+++ Excerpt provided

As you can see, I’ve almost finished the implementation of a Ruby SINP client — I only got to finish SINP Negotiation.

SINP

SINP is a protocol based on HTTP(S) and XML that provides you with an identity on the web. You register a so called SINP Identity on a SINP Server of your choice. To address a certain identity, we use an email like notation: bas@w-nz.com is the SINP Identity of the user bas on the SINP Server w-nz.com.

The first big feature of SINP is authentication. If someone claims to be bram@w-nz.com, I can check that by asking w-nz.com to check it. I’ll redirect that guy to w-nz.com to let him be checked by his proclaimed SINP Server. If he really is bram@w-nz.com, he’ll have a nice session cookie for w-nz.com and w-nz.com will check that. After that w-nz.com will redirect him back and I’ll ask w-nz.com whether he succeeded.

One major application of this authentication is that someone who posts a blog comment as noud@w-nz.com, really is/are the same guy(s) that posted before as noud@w-nz.com, for they are allowed by w-nz.com.

The second big feature of SINP is that each identity comes bundled with a XML document, which can store information about the owner like his name, email address, date of birth, etc. The SINP Server stores this document. The identity owner, the guy who owns the identity, can pick an access policy for each little bit of information in this document. You might want to share your real address only to those who you’ve explicitly allowed. Everyone can see the parts of your document you’ve allowed everyone access to. This is the one for bas@w-nz.com.

To get specific parts instead of the whole thing, or get to stuff you’ve limited access to, one needs to use SINP Negotiation. To get some specific information from noud@w-nz.com, I ask w-nz.com for this specific information, in the form of a few xpaths. Along with the xpaths I can send my own SINP address, bas@w-nz.com. The server will respond on each request according to the access policy which the SINP Server has set. There are several possibilities:

  • Ok, the requested information will be included in the response.

++++++

▶ Tasks
**A.** According to the SINP excerpt, which two technologies is the protocol based on?
**B.** Pick up the SINP excerpt after its last line and keep writing it.

+++ Recorded information

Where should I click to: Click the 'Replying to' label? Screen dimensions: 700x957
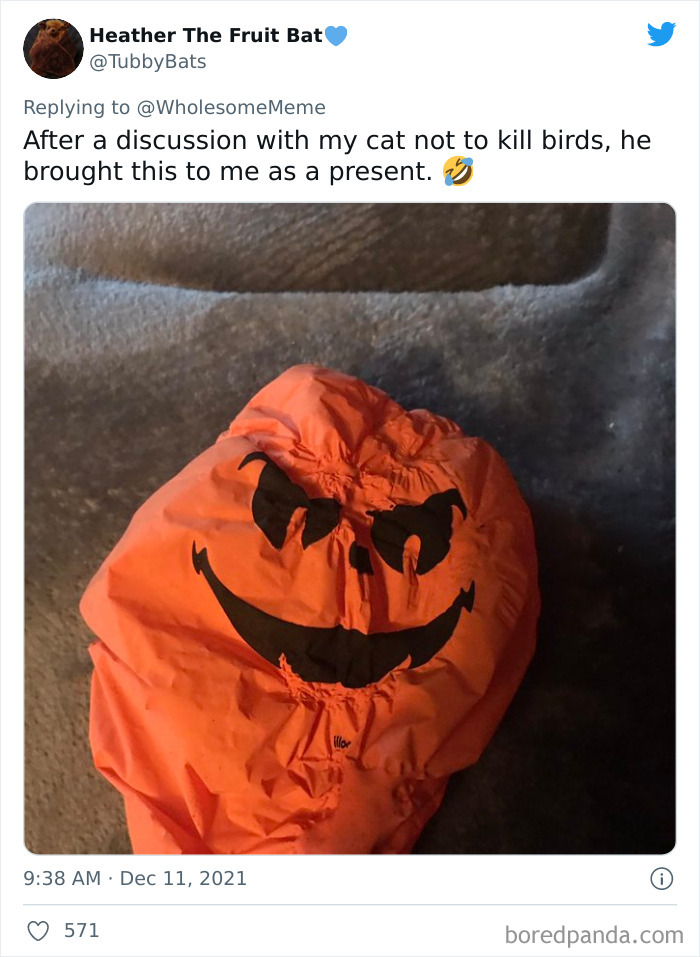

++++++

▶ Exercise results
**A.** HTTP(S) and XML.

**B.**
  • Nope, you’re denied access to that.
  • Not found, that stuff isn’t in this document.
  • You’ll have to ask Noud. Basically you’ll have to redirect Noud to the server, where he will be authenticated and after that he can decide whether to allow you access to it, and you can try again lateron.
  • If you’re bas@w-nz.com, you can see it. You’ll have to authenticate, though. This is done via sinp authentication as described before.

Another big feature of SINP is versioning, which allows caching. The version of a specific bit of information is send back on each response in negotiation. In a negotation request, I can specify the current version I already have. In case that specific part of the document hasn’t updated, the SINP server will let me know, instead of sending the whole thing.

One advantage of caching and negotation is that information can be kept synchronized with your document when it updates. A blog, on which you’ve posted a comment, might periodically check whether the information it retreived from your SINP document has changed. This can be done cheaply with negotiation and versioning.

SINP is easy to implement, it is quite simple. It also is portable, it uses widely supported technologies like XML and HTTP(S) as its base.

SINP is under development, but you can already (and really should) take a look to:

SINP is based on things I’ve seen floating around on the web, for instance Zef`s SPTP.

At the moment of writing we’re developing a PHP client, a Python client and continueing development of the PHP server. You’re welcome to participate!

We hope you like it, comments or any other forms of participation would be very welcome.

Bas, Bram and Noud.

First SINP draft

SINP is a set of protocols to transfer a profile/identity; to authenticate owners of identities and negotiate for restricted information in protocols. It’s designed to be simple, being based on HTTPS and XML.

You can find the first draft here.

Subversion repository: https://cvs.codeyard.net/svn/webid

Acknoledgements: it’s loosely based on other stuff that has been floating around the web, like Zef’s SPTP.

Comments would be appreciated.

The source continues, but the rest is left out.